The first thing we tried was a common snack called the Patti Samosa. These small crisp patties were filled with a tasty onion and corn mixture. The name is derived from the long rectangular strips of pastry sheets that are used for making these samosas.
Next went to a joint selling Sevain, that’s thin vermicelli clustered into a spherical mass. They are mostly used for making sweet delicacies with milk, like the Sheer Khurma, etc., and are a staple during Ramzan. They came in different varieties like plain, roasted, sweetened, and salty.
While exploring the street adjacent to the Charminar we stopped by a vendor selling one of the popular sweetmeats, the Coconut Sweet, that’s commonly available all across the old city. This interesting thing was soft coconut burfi that had to be eaten along with pieces of fresh coconut.
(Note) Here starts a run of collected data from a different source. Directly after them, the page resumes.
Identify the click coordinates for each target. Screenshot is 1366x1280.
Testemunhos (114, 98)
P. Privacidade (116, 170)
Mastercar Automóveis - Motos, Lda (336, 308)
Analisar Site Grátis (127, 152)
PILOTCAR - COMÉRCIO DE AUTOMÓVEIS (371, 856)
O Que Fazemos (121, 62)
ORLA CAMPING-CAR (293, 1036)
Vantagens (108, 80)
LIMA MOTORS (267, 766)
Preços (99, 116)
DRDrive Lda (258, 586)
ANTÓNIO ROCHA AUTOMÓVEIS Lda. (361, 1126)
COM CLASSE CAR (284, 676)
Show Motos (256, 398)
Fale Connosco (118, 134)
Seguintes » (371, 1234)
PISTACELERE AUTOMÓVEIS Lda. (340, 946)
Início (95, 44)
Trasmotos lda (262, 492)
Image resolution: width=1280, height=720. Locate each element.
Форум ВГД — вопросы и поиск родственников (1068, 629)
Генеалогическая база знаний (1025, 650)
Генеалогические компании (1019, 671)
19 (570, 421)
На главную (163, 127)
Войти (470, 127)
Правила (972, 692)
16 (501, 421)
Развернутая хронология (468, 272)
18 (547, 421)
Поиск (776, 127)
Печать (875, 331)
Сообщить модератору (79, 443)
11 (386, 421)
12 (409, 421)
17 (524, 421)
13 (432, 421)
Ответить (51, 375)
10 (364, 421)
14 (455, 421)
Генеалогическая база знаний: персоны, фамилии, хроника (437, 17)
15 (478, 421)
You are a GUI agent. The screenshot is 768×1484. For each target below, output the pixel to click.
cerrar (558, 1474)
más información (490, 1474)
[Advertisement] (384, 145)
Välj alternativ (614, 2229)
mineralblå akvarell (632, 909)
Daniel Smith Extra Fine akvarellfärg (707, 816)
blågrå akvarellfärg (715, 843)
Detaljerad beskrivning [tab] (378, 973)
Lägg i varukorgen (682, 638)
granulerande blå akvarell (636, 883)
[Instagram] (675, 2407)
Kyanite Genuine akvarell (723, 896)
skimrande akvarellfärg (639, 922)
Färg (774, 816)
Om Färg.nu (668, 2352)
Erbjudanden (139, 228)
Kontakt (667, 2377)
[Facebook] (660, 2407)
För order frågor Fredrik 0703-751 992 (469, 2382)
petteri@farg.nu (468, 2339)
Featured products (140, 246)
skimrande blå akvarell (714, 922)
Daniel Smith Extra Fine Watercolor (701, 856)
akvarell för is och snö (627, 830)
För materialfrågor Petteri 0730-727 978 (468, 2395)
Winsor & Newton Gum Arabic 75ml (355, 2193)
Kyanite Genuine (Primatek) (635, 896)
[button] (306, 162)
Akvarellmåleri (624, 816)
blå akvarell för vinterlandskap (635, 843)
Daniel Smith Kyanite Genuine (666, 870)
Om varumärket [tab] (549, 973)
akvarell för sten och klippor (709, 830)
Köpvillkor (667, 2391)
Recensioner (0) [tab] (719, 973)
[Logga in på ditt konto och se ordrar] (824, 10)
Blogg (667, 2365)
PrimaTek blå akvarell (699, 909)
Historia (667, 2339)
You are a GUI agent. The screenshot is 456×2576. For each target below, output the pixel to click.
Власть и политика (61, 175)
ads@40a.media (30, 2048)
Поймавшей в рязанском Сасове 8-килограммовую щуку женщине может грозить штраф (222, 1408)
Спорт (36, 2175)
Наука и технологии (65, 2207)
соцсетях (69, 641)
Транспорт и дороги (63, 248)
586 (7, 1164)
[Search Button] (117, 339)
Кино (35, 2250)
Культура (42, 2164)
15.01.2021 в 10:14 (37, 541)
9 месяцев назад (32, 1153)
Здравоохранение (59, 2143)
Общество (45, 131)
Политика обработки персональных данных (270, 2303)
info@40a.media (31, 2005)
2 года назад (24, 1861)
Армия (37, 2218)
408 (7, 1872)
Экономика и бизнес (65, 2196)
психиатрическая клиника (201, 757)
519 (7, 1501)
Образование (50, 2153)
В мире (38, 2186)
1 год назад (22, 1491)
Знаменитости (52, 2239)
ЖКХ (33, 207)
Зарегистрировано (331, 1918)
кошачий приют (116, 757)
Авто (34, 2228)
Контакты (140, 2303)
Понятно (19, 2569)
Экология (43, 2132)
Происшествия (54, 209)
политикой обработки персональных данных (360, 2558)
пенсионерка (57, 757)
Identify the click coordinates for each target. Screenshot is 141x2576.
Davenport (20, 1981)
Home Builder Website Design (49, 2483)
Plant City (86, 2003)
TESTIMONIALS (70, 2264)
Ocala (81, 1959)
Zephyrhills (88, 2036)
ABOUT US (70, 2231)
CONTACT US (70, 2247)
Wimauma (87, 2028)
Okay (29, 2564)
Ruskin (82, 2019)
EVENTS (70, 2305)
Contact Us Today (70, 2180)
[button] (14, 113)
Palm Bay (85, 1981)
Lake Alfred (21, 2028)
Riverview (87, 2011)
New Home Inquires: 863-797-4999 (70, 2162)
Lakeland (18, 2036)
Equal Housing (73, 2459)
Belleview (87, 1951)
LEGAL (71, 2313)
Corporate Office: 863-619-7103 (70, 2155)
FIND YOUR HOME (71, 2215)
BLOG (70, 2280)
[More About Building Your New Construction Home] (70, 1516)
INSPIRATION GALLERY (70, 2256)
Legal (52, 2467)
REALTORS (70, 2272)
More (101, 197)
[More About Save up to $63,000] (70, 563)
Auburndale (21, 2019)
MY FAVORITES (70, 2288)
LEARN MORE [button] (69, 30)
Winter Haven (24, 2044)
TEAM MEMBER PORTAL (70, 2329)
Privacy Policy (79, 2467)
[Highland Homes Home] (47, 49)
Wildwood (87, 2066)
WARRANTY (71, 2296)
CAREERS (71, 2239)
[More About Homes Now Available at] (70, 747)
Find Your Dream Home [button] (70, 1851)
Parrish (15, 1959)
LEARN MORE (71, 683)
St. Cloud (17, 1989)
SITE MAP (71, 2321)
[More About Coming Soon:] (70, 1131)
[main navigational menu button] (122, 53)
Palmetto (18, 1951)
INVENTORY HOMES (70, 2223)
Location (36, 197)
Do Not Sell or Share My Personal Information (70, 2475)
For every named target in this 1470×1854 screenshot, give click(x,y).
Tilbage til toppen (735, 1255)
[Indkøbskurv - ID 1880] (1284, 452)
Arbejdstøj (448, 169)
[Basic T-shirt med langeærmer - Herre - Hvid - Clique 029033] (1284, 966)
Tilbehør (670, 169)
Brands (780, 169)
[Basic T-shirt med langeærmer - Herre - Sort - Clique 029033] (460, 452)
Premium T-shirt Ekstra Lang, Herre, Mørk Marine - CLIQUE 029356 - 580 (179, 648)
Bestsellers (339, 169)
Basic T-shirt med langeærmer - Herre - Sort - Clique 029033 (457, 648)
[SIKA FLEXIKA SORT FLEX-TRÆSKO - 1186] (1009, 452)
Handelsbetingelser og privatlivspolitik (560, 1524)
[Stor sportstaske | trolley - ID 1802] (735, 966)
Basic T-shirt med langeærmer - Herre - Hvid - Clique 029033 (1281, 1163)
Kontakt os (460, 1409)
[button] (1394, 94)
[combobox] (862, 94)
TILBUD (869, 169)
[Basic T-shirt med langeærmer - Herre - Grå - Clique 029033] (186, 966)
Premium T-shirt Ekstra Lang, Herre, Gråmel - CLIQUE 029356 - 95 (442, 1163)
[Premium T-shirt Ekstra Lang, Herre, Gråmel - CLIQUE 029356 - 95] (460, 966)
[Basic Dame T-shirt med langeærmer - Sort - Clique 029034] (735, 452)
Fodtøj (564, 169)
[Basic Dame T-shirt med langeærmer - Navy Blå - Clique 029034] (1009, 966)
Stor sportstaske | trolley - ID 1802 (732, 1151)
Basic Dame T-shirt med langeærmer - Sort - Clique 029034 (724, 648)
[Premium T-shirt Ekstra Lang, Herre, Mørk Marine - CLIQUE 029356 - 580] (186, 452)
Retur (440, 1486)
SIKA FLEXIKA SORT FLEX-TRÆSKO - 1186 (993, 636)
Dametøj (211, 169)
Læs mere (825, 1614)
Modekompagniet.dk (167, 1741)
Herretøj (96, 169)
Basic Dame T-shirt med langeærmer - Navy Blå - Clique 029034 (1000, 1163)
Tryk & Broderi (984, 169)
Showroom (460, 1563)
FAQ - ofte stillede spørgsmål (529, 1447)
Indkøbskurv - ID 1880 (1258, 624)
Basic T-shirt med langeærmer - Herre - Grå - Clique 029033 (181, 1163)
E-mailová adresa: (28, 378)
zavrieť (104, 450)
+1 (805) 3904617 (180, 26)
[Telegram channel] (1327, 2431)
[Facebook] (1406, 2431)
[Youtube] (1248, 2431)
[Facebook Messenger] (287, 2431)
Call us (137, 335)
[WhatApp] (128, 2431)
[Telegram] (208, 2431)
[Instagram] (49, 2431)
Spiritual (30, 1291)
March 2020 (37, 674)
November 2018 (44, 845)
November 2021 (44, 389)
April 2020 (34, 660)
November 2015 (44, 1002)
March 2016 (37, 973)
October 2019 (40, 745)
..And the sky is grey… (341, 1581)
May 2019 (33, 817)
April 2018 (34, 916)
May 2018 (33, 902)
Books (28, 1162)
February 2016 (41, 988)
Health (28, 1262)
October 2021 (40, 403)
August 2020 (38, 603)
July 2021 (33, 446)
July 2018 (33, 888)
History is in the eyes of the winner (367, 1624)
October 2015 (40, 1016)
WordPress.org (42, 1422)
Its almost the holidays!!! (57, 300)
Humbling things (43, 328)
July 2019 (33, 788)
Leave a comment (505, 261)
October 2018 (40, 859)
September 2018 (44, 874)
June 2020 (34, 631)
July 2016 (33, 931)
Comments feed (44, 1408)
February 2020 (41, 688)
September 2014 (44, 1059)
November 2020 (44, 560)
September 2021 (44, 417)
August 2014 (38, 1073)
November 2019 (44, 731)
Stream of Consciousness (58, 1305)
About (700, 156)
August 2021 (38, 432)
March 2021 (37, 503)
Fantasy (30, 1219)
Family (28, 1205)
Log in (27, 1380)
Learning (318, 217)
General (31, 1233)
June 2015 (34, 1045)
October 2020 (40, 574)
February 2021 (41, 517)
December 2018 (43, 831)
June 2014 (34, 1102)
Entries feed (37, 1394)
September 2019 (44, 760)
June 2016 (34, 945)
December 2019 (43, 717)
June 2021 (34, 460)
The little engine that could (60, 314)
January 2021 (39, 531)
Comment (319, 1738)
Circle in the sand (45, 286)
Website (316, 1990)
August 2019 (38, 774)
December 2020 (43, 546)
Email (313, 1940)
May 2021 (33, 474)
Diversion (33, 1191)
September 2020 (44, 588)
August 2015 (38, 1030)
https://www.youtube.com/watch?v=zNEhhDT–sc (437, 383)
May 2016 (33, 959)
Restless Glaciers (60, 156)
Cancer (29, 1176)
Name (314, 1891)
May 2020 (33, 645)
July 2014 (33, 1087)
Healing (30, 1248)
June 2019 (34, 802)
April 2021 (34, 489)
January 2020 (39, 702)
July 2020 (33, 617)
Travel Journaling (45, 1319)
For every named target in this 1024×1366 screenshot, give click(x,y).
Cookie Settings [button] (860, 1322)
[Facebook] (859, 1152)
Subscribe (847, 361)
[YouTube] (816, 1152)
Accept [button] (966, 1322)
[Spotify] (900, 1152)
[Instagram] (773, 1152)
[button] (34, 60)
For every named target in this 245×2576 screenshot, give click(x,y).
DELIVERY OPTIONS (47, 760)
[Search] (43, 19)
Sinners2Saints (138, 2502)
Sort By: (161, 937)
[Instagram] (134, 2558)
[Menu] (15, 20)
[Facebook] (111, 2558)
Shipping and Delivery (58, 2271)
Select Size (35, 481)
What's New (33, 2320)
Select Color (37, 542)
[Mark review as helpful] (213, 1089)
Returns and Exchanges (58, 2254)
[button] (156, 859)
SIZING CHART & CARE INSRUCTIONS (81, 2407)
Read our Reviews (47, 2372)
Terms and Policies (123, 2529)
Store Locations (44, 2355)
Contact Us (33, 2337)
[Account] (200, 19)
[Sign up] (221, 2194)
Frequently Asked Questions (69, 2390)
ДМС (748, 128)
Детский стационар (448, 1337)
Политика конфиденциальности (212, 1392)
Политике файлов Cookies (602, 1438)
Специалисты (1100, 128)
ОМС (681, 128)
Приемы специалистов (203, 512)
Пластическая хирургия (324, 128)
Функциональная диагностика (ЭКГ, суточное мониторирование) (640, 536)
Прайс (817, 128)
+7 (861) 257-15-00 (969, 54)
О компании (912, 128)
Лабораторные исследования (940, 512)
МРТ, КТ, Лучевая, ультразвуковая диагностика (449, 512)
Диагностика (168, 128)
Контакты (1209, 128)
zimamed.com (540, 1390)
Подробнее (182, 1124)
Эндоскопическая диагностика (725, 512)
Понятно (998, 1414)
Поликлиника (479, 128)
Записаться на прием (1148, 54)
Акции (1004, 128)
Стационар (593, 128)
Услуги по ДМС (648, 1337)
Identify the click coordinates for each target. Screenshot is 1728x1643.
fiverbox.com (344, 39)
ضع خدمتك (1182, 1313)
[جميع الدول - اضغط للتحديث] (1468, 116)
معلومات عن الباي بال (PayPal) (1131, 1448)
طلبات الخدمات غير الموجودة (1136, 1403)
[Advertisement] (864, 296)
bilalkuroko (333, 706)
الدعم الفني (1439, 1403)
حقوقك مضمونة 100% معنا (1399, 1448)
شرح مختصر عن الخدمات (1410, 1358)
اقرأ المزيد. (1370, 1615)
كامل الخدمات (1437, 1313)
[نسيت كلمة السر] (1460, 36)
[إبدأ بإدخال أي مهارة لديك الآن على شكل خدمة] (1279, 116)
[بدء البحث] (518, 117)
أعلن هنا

We simply loved the taste and texture of the whole combination.
The next thing Sankalp made us try was the crunchy slices of partially ripened Malgova Mangoes that had their skin intact. The sweetness of the fruit and the earthy saltiness of rock salt sprinkled on top made a playful summertime treat.
Then we went ahead to try the Hyderabad famous Pathar ke Gosht at the popular Al Farooj Sonu Kebabs. The stone-grilled marinated mutton pieces were tender, delicious, and distinctly flavourful. We also tried their Chicken Majestic which was unique cumin, red chillies, turmeric, and curd-based dish. The final thing we tried at this place was the super yummy and crunchy Sevain Chicken. This deep-fried snack was crisp on the outside and soft inside.
From there we went on to try Marag, a Hyderabad special rich, creamy, smooth, greasy, and delectable mutton broth.
While ambling down the lanes across the Charminar we came across a cycle-borne vendor selling egg, chicken, and onion samosas. The boiled egg ones were really unique and mooriesh. We tried it for the first time and loved it.
The next destination was Nimrah café and bakery, the most iconic joints near the Charminar. It's Irani Chai and the yummy assortment of biscuits especially the Moon and Osmania biscuits were worth the reputation. We also loved the Ramzan special Jahangir which resembled the Gulab Jamun in taste though it was much drier.
We then grabbed a Paan and went ahead to try the Falooda and Lassi at the very popular Matwala Doodh Wala. Both of them were luscious and refreshing.
The next place was hotel Nayaab, a famous nonveg joint. There we tried the Dum ka keema, Malai paya and Mutton Dalcha. All the dishes were super delicious. We also got the opportunity to get inside the kitchen and oversee the preparations.
With dinner done right, it was time for desserts. So Sankalp took us to the Hameedi confectioners to relish the most unique and indulgent Jouzi halwa that has a very interesting history behind it. The coin-shaped almond and cashew burfis were also good.
This gluttonous and brilliant journey across the old city of Hyderabad ended on an ice cream note. The soul-satisfying Muti Flavour ice creams were natural and hand churned.
We sincerely thank our genial host Sankalp for this insightful, enthusiastic, and scrumptious food tour.